O Grupo Pão de Açúcar ofereceu, em 2007, uma média de 16 horas de treinamento por empregado que trabalha em loja. As capacitações, para esse público, se concentraram em Formação Técnica em Perecíveis, Frente de Caixa e Mercearia, focados no desenvolvimento de padrões operacionais de excelência, que englobam, sobretudo, o preparo e a qualidade na exposição de produtos.

Fonte: Grupo Pão de Açúcar. Relatório Anual 2007.

Padronizar é preciso!

A diversidade das fórmulas de cálculo usadas pelas empresas para os mesmos indicadores dificulta as comparações e pode levar a grandes diferenças de resultados. Segundo um levantamento[1], diferentes formas de cálculo levaram a diferenças de até 47% na medida da rotatividade, justificando a necessidade de padronização.

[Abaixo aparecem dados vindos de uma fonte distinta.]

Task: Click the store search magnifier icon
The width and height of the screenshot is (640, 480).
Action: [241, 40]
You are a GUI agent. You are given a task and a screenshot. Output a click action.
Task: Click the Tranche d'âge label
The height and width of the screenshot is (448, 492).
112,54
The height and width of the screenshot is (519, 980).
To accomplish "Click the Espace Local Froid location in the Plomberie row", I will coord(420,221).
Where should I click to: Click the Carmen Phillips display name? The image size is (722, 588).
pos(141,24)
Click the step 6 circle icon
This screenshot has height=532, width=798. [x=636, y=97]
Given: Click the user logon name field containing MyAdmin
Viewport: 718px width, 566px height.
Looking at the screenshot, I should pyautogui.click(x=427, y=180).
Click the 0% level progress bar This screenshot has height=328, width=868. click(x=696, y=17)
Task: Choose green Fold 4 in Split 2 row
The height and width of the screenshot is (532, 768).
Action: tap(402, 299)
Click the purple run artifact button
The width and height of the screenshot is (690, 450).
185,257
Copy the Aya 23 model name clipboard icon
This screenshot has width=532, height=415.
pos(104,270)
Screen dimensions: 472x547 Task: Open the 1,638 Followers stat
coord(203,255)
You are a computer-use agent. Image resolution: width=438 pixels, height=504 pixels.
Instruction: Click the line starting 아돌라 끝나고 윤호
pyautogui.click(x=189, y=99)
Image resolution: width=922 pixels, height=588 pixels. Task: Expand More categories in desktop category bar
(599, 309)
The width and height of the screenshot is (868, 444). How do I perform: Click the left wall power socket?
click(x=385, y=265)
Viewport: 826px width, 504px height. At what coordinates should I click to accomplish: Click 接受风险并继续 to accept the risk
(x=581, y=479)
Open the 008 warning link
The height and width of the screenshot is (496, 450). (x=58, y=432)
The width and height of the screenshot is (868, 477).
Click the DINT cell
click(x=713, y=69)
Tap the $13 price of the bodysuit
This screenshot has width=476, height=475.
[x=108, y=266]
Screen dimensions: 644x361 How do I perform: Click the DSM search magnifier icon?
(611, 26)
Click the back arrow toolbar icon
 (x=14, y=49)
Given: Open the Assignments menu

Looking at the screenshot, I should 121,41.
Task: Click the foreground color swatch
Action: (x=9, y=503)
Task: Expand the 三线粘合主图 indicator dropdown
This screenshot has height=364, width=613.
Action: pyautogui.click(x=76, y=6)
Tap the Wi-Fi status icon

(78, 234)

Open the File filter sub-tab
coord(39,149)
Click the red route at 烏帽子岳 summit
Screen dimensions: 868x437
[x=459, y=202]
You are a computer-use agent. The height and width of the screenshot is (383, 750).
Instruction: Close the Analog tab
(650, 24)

[1] – Castle, Nicholas G. Measuring Staff Turnover in Nursing Homes, http://gerontologist.gerontologyjournals.org/cgi/content/abstract/46/2/210. Acesso em 26.01.08.

Treinamento por função

Embora normalmente as empresas comparem os volumes médios anuais de treinamento por empregado, a carga horária por função pode variar bastante. Por exemplo, os empresários paranaenses estão treinando seus funcionários das diversas áreas com a seguinte carga:

  • Gerencial: 48,6 horas/empregado/ano
  • Operacional: 41,1 horas/empregado/ano e
  • Administrativo: 39,1 horas/empregado/ano.

Fonte: XIII Sondagem Industrial 2008. 2009: A visão dos líderes industriais paranaenses. FIEP SEBRAE.

Política de retenção de colaboradores

Os industriais paranaenses pesquisados dizem que nos momentos de baixa produção: irão “manter os funcionários contratados” (50,98%); “darão férias coletivas” (31,73%); “farão um banco de horas” (27,99%); “reduzirão o nível de emprego” (21,21%); “reduzirão a jornada de trabalho e manterão os salários” (6,24%) e “reduzirão a jornada de trabalho e os salários” (1,78%).

Fonte: XIII Sondagem Industrial 2008. 2009: A visão dos líderes industriais paranaenses. FIEP SEBRAE

Satisfação x Rotatividade

Levantamento feito pela Society for Human Resource Management (www.shrm.org) em 2010, com 566 empresas, mostrou que mais da metade (51%) usa os resultados da Rotatividade para monitorar a satisfação dos empregados com o trabalho.

Fonte: http://www.shrm.org/Research/SurveyFindings/Articles/Documents/10-0252%20JobSatSR_TextFNLlowrez.pdf

Correlação entre confiança e satisfação

A edição 2010 do levantamento “As 100 Melhores Empresas para Trabalhar”, publicado pela Great Place to Work (www.greatplacetowork.com.br) mostra que a confiança dos empregados na empresa e a satisfação dos clientes crescem juntas.

Fonte: HSM Management. As 100 Melhores Empresas para Trabalhar na América latina -2010. Mai-Jun/10, pg. 38.